Personal details
- Born: Mikhail Prokofievich Kovalev 7 July 1897 Bryukhovetskaya, Kuban Oblast, Russian Empire
- Died: 31 August 1967 (aged 70) Leningrad, RSFSR, Soviet Union
- Resting place: Bogoslovskoe Cemetery
- Party: CPSU
- Awards: Order of Lenin (2) Order of the Red Banner (4) Order of the Red Banner of Labour Order of Suvorov, 1st class

Military service
- Allegiance: Soviet Union
- Branch/service: Red Army
- Years of service: 1915–1955
- Rank: Colonel general
- Battles/wars: World War I; Russian Civil War Tambov Rebellion; ; Polish-Soviet War; World War II Invasion of Poland; Winter War; Operation August Storm; ;

= Mikhail Kovalyov =

Soviet general (1897–1967)

Mikhail Prokofievich Kovalev (Михаи́л Проко́фьевич Ковалёв; – 31 August 1967) was a Soviet military officer and politician who served as the Chairman of the Executive Committee of the Minsk City Council of People's Deputies.

Mikhail Kovalev was born to family of a peasants in stanitsa Bryukhovetskaya, Kuban Oblast. In 1915 he enlisted in the Russian Army. After graduating from a School for Praporshchiks Kovalev fought in World War I commanding a platoon (polurota), company and then a battalion. At the time of the October Revolution he was a Stabs-Captain. During the Russian Civil War he commanded a regiment and then a brigade in the Red Army participating in the fights against White Armies of Denikin, Wrangel and the peasant Tambov Rebellion of Alexander Antonov.

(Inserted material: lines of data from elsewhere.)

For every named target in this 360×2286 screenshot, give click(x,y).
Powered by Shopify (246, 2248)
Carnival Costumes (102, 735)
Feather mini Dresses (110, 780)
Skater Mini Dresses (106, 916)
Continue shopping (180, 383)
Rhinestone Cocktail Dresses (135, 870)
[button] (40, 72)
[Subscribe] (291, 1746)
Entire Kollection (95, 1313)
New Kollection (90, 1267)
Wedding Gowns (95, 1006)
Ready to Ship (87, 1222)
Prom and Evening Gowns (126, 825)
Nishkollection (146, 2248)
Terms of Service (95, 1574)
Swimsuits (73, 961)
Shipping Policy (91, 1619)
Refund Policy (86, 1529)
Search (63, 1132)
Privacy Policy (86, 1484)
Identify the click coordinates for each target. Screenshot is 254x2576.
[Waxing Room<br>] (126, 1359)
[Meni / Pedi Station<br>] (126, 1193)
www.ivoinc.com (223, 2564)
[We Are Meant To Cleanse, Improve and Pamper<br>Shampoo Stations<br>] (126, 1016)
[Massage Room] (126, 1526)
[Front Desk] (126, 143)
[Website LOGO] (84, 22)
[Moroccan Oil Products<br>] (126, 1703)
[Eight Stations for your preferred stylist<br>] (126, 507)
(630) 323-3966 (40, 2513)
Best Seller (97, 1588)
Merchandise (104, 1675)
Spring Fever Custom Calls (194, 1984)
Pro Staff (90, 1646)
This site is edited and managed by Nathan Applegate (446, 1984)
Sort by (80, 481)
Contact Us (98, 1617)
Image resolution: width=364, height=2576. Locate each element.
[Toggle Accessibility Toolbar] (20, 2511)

From 1937 Kovalev was the commander of Kiev Military District, then from 1938, he was the commander of Belorussian Military District. He was the commander of the Belarusian Front during the Soviet invasion of Poland in September 1939. Kovalev was also the commander of the 15th Army (Soviet Union) and led the Soviets to victory. As well as leading during the Winter War (1939–1940). He was the commander of Kharkov Military District, then Inspector of Infantry for the Red Army Commander of the Transbaikal Front during 1941.

In July 1945 he became a vice-commander of the Transbaikal Front and participated in military actions against Japan. From 1949 he was a vice-commander of Leningrad Military District. Kovalev retired in 1955 and died in Leningrad in 1967 of lung cancer.

His awards include two Orders of Lenin, four Orders of the Red Banner, an Order of the Red Banner of Labour and an Order of Suvorov, 1st class.